In a matched cohort study of 50,920 intensive care unit (ICU) admissions from the United States Multiparameter Critical Care Intelligent Monitoring-IV database (2008–2019), investigators examined whether comorbid systemic lupus erythematosus (SLE) adversely affects intensive-care outcomes. After matching SLE cases to controls to reduce confounding, groups were compared with Wilcoxon and Pearson χ² tests. Time-to-event differences were evaluated via log-rank testing, and risk factors were assessed using univariate and multivariable Cox regression. A mediation framework then tested whether specific physiologic variables explained SLE’s survival effect, with renal indices (creatinine, urine output) and Sequential Organ Failure Assessment (SOFA) considered alongside hematologic parameters.

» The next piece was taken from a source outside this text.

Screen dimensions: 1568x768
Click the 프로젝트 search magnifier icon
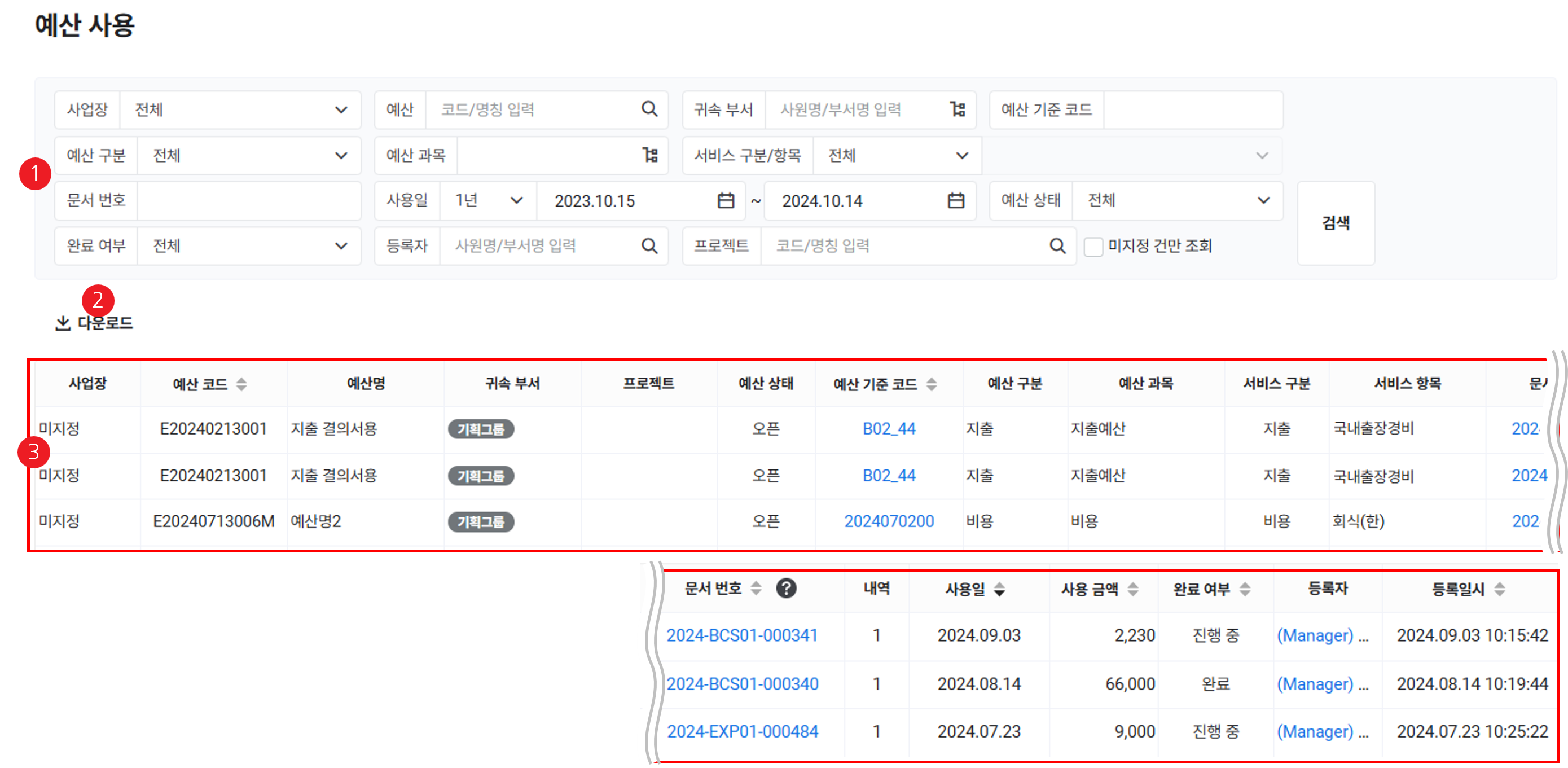coord(1057,246)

SLE was associated with significantly lower 180-day survival versus controls (HR 1.485, P=0.015). Although hemoglobin, platelets, white blood cells, creatinine, urine output, and SOFA were significant in univariate models, only creatinine and urine output remained significant in adjusted analyses. Mediation indicated renal function (creatinine) as a key pathway linking SLE to mortality risk. Among patients with SLE, glucocorticoid use attenuated the excess risk (HR 1.482, P=0.095; not significant), whereas those without steroids had worse survival (HR 1.660, P=0.027), suggesting a potential protective association. Overall, SLE appears to diminish ICU survival largely via renal dysfunction.

Reference: Zhang H, Ding Y, Zhang H, Zhou J, Zhou W. Systemic lupus erythematosus reduces survival of ICU patients mediated by renal dysfunction: retrospective study of critically ill patients. BMC Rheumatol. 2025. doi: 10.1186/s41927-025-00600-0. Epub ahead of print.